Todavia, este background leva o seu tempo, muito voice-over e alguma paciência para ser estabelecido, o que é um pouco o pronuncio do resto do filme. Com todas as suas propostas ambiciosas e questões ético-filosóficas sobre o que nos faz mesmo pessoas, quem e o que somos, misturados com os elementos de ficção científica e imperialistas, Mickey 17 sente-se algo atabalhoado. São muitas as ideias e os momentos individuais que funcionam por si, mas é um filme que carece de coesão, com demasiadas linhas narrativas para dirigir em simultâneo e que na hora em que chegam ao seu destino final, vêm com, ou falta de desenvolvimento ou uma sensação de total abandono (bom exemplo disso é a personagem de Steven Yeun, que aparece e desaparece múltiplas vezes de Mickey 17). Há excesso de peças em movimento, que por bem que estejam filmadas e compostas, como estão habitualmente nos filmes do sul-coreano, elevadas ao épico pela música operática de Jung Jae-il, a peça total deixa a desejar.
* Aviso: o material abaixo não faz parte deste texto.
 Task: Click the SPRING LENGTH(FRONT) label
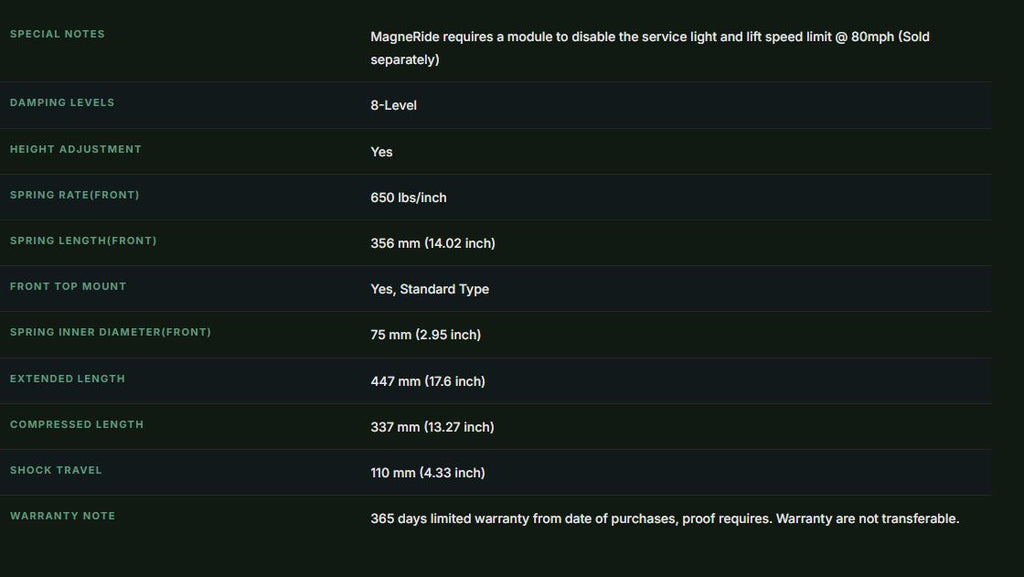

Talvez seja um momento injusto na carreira de Bong Joon-ho. Independentemente do que apresentasse, seria sempre colocado ao standard que Parasite estabeleceu. É uma obra gigantesca de sci-fi, que traz alguns dos melhores elementos de Okja (2017) e Snowpiercer (2015), marcada por uma absolutamente extraordinária performance de Robert Pattinson neste duplo papel que ajuda a provar, novamente, que é um dos melhores, e passada num mundo cuidadosamente construído em termos visuais e sonoros. Infelizmente, parece constantemente mostrar que podia ser melhor do que o que é.

Continua a ser uma belíssima peça de entretenimento e de reflexão realizado por um dos realizadores mais importantes do cinema moderno, mas falta-lhe o ímpeto que já lhe vimos noutras paragens, o brio e precisão de outros momentos mais gloriosos. Mickey 17 podia ser mais, mas continua a ser de Bong Joon-ho.